4: THE LP PRODUCES BEAUTIFUL LIMITATIONS IN TERMS OF TIME

For any music creator, space restrictions on an LP are such that you have to self edit, prune, double check and make sure of your art, if you want to release it on vinyl. If your album rambles on and on, it won’t physically fit onto a vinyl disc. And if you really want a second disc, then you need to put your money where your mouth is to back up your case that a second disc is actually worth it. Really worth it. Because, if the public don’t agree, you’ll be financially burned. 

CD was supposed to ‘cure’ this limitation by offering musicians a massive 70 or so minutes of easily accessible, relatively cheap running time. The results were often depressingly predictable: a string of some of the most bloated, conceited, narcissistic, self-satisfied rubbish I’ve ever heard. Seventy plus minutes that needed to be pruned down to thirty? Oh yes. Often.

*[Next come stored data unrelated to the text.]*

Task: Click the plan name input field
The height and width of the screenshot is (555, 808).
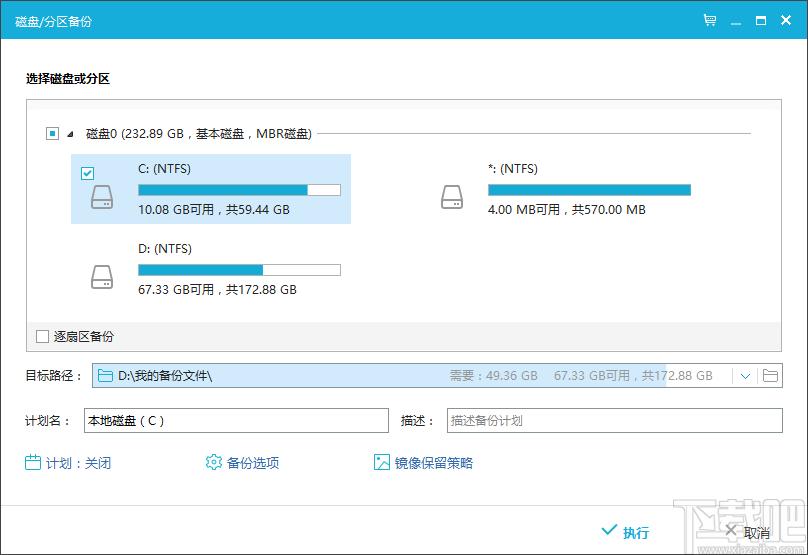Action: click(236, 421)
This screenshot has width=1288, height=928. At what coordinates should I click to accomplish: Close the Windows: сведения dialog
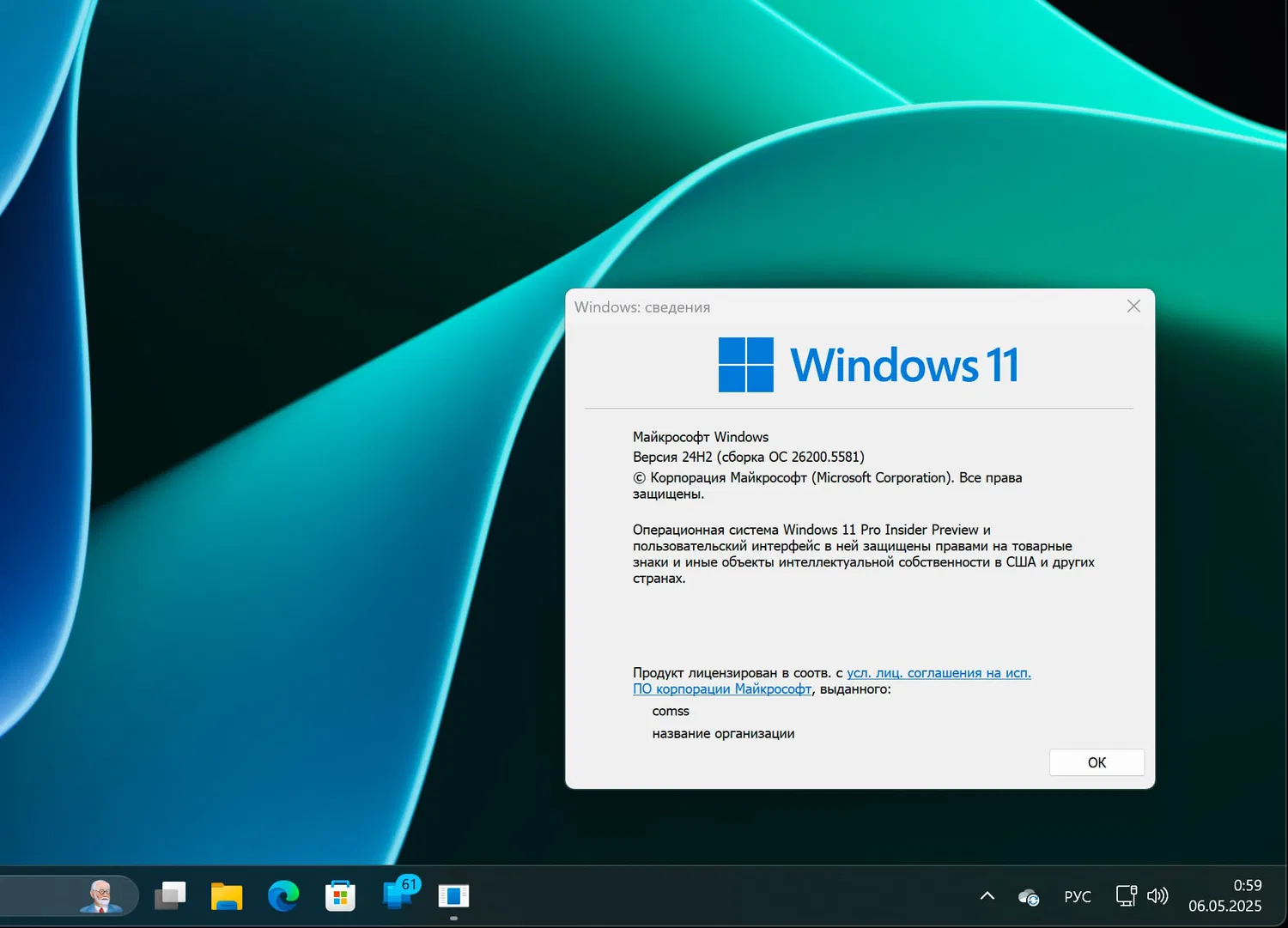coord(1133,306)
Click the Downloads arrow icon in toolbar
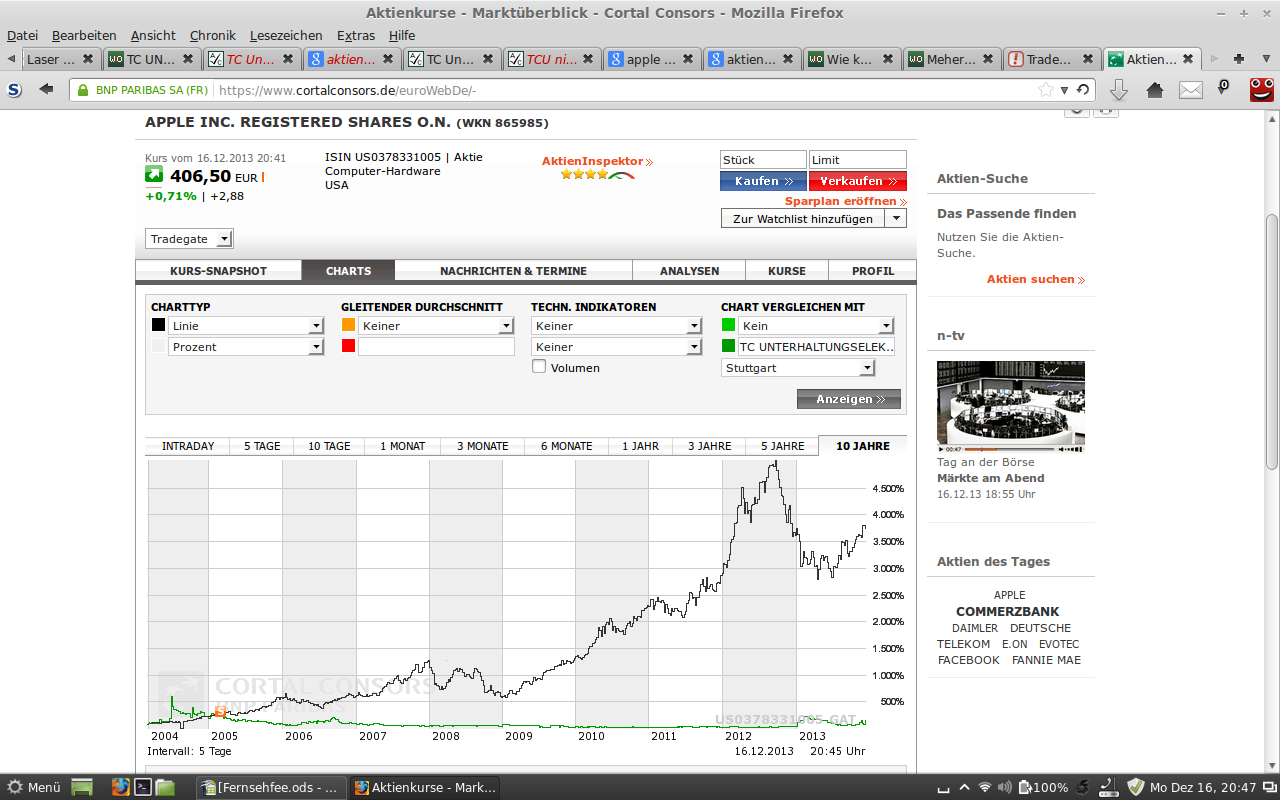Viewport: 1280px width, 800px height. pos(1118,88)
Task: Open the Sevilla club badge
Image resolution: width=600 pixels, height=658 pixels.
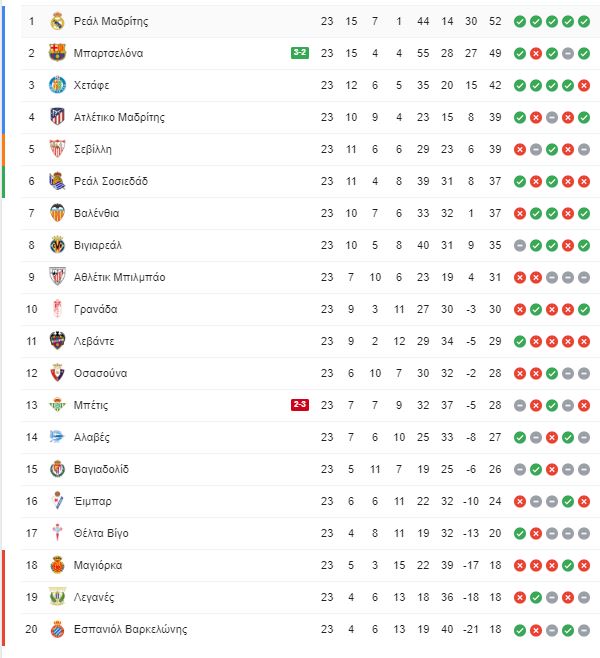Action: tap(57, 149)
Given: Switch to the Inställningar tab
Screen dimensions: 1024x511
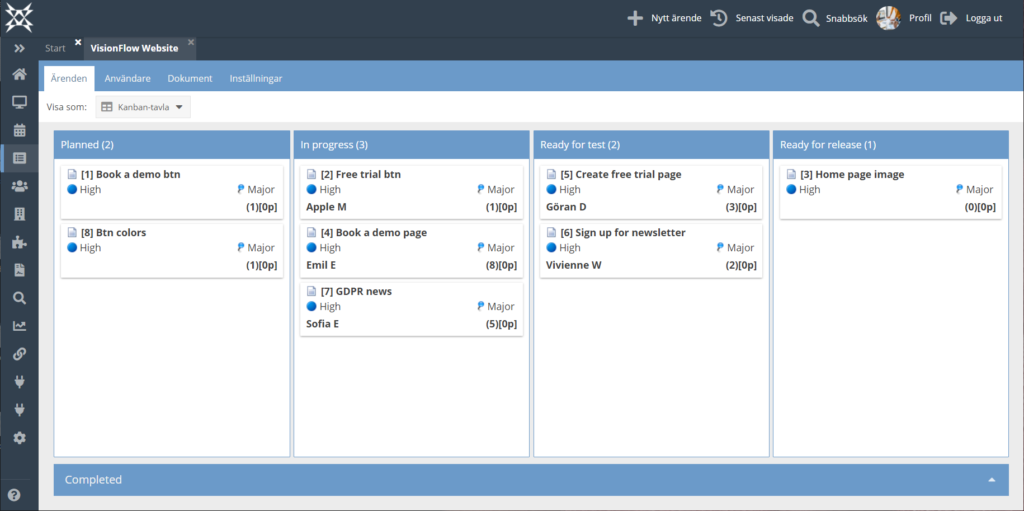Looking at the screenshot, I should [x=256, y=78].
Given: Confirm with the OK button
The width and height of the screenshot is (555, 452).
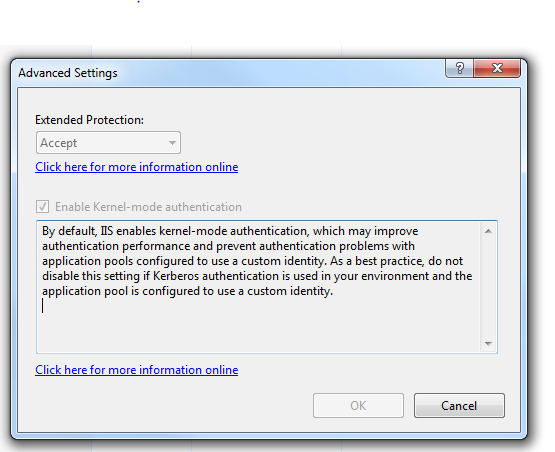Looking at the screenshot, I should (358, 405).
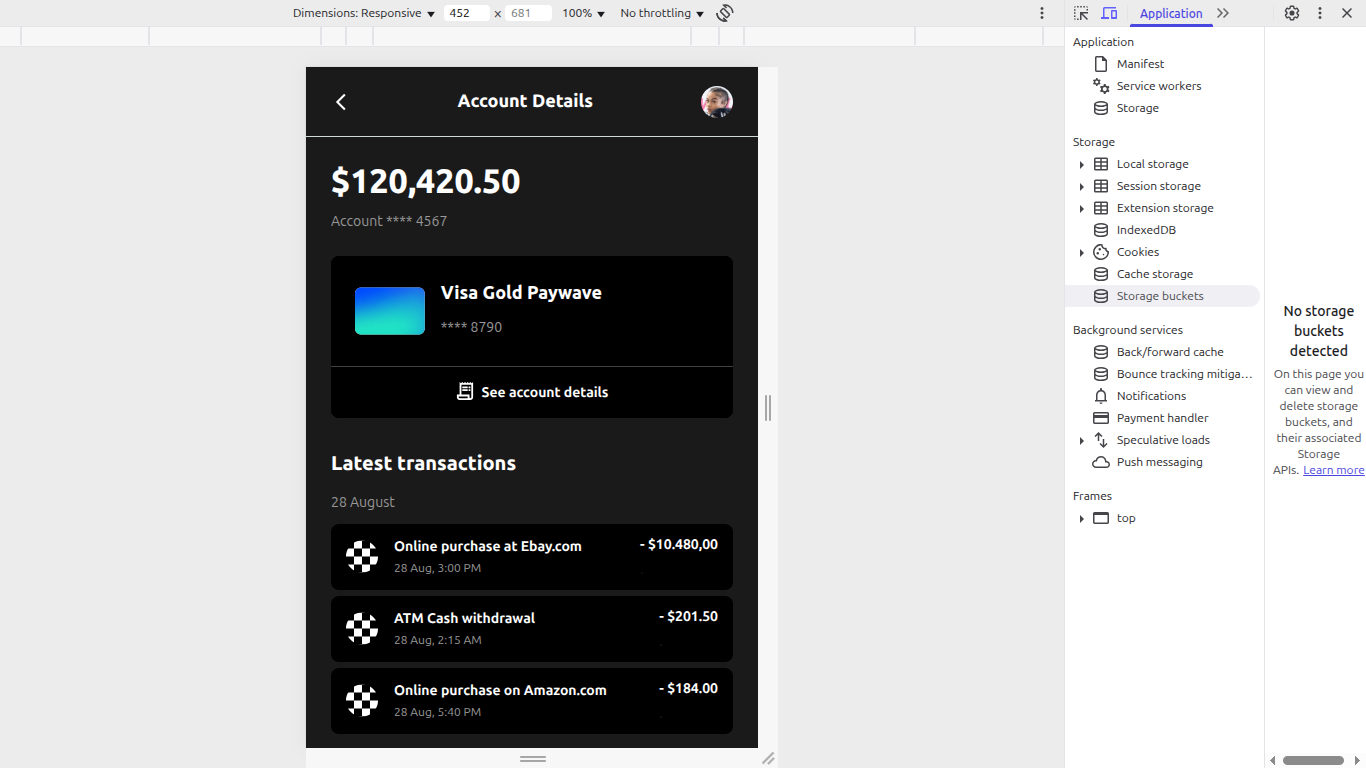Click the back arrow in Account Details
Image resolution: width=1366 pixels, height=768 pixels.
(x=341, y=102)
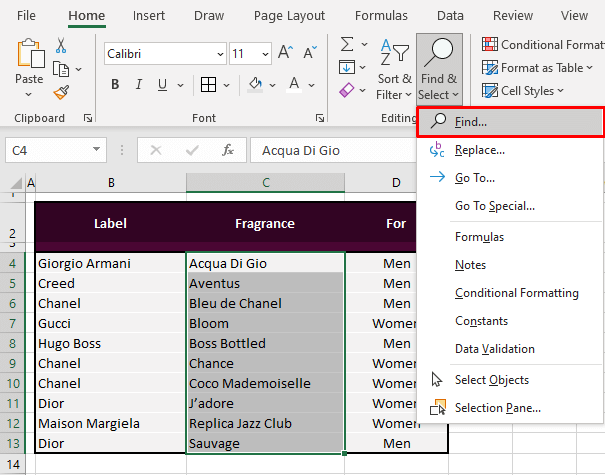Viewport: 605px width, 475px height.
Task: Open the font size dropdown
Action: pos(265,53)
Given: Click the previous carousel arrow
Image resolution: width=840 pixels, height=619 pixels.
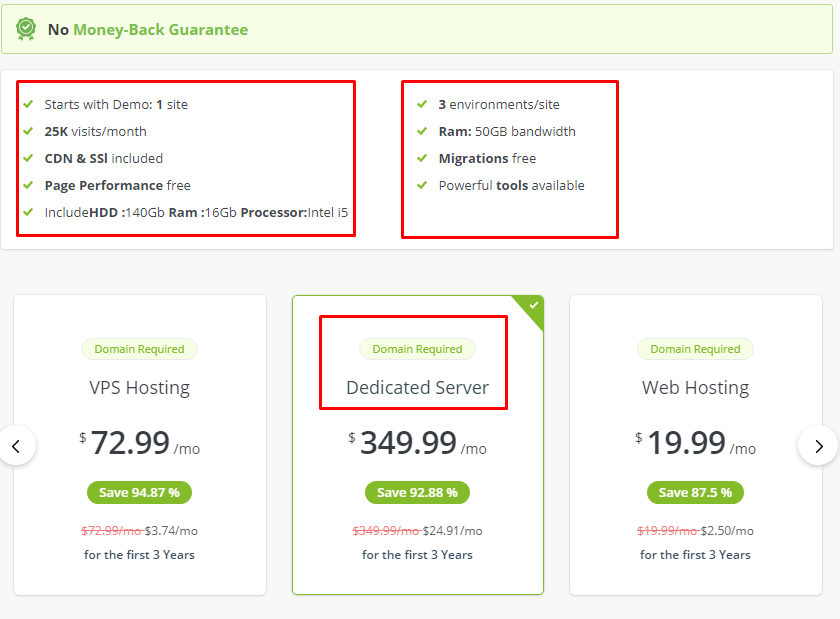Looking at the screenshot, I should tap(17, 445).
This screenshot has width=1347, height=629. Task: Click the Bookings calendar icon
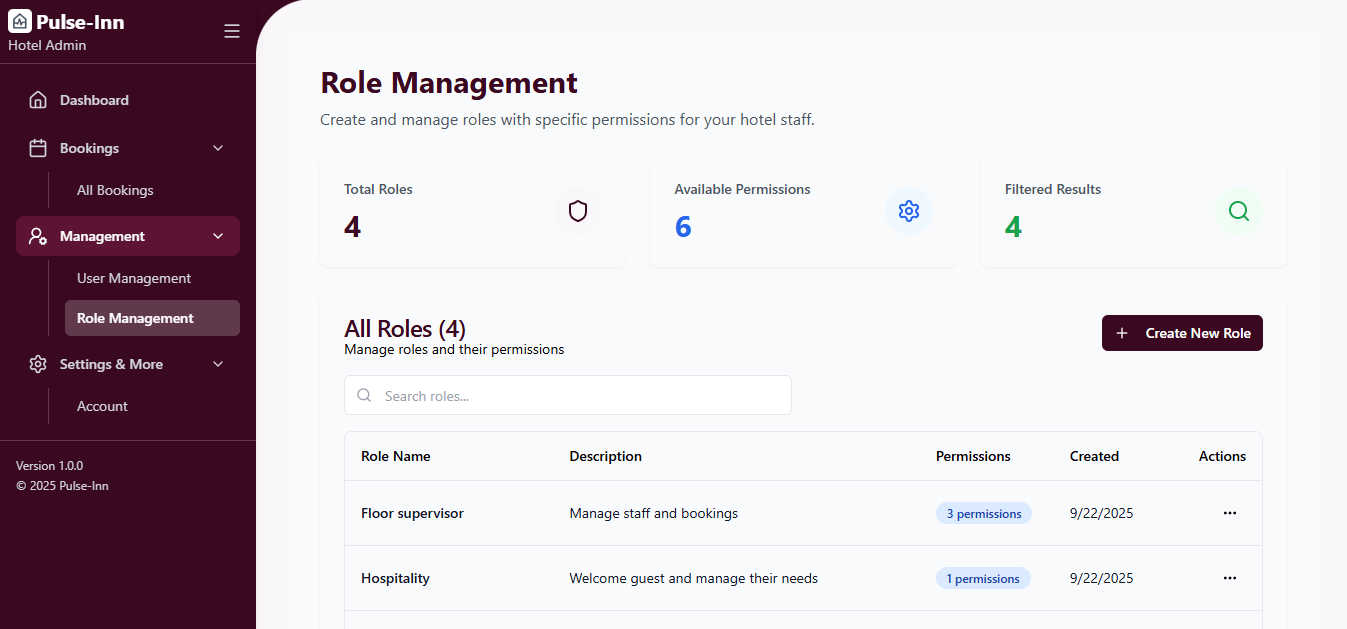pyautogui.click(x=38, y=147)
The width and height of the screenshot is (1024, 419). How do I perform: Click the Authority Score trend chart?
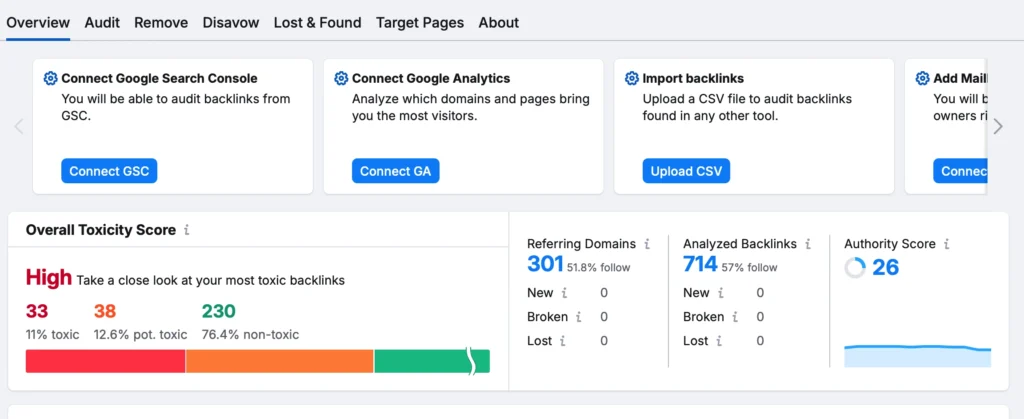pyautogui.click(x=917, y=356)

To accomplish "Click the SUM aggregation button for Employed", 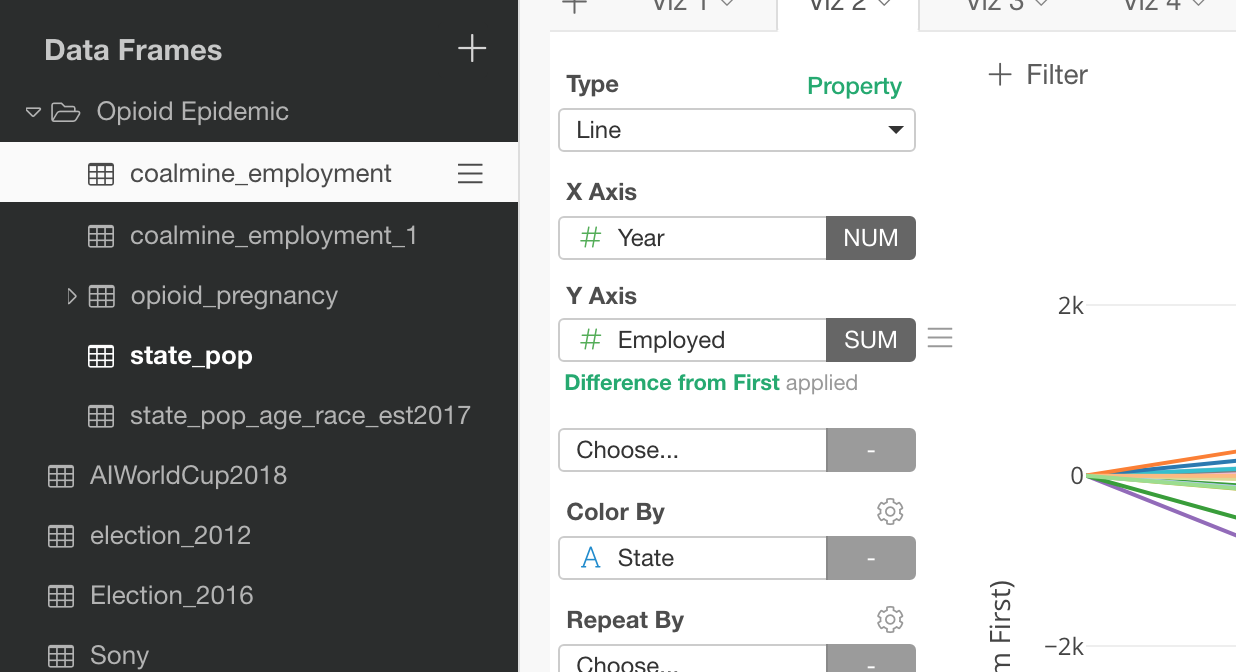I will [871, 340].
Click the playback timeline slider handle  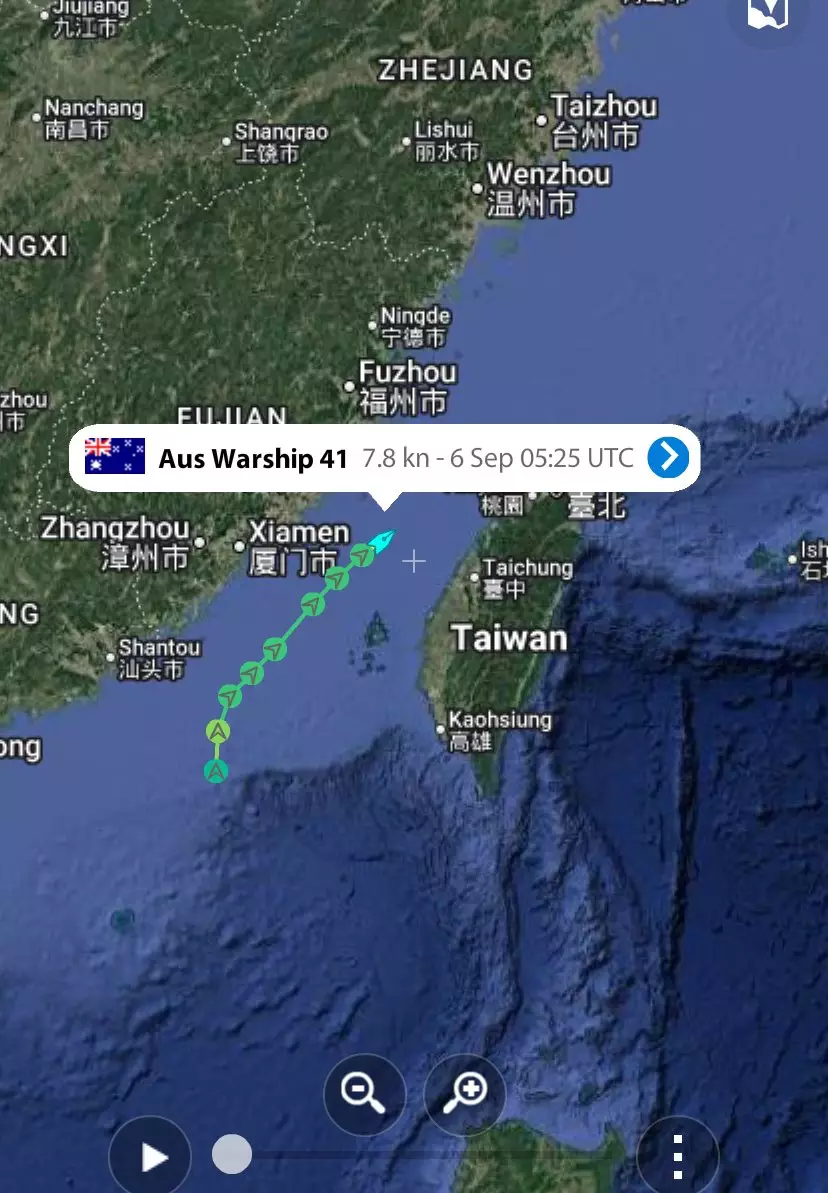(231, 1154)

5: THERE’S A SATISFACTION IN PHYSICAL PRODUCT AND A PLEASANT WEIGHT IN A VINYL ALBUM

You pay your money. You pick up this heavy thing. There’s large sleeves, there’s often large-format inserts and booklets and possibly multi-folding sleeves. You immediately think. This thing has value. I’ve never thought that about downloads, streaming or – too often – even CD (that is changing with the more recent preponderance of CD-only, luxury box sets but not within single CD productions).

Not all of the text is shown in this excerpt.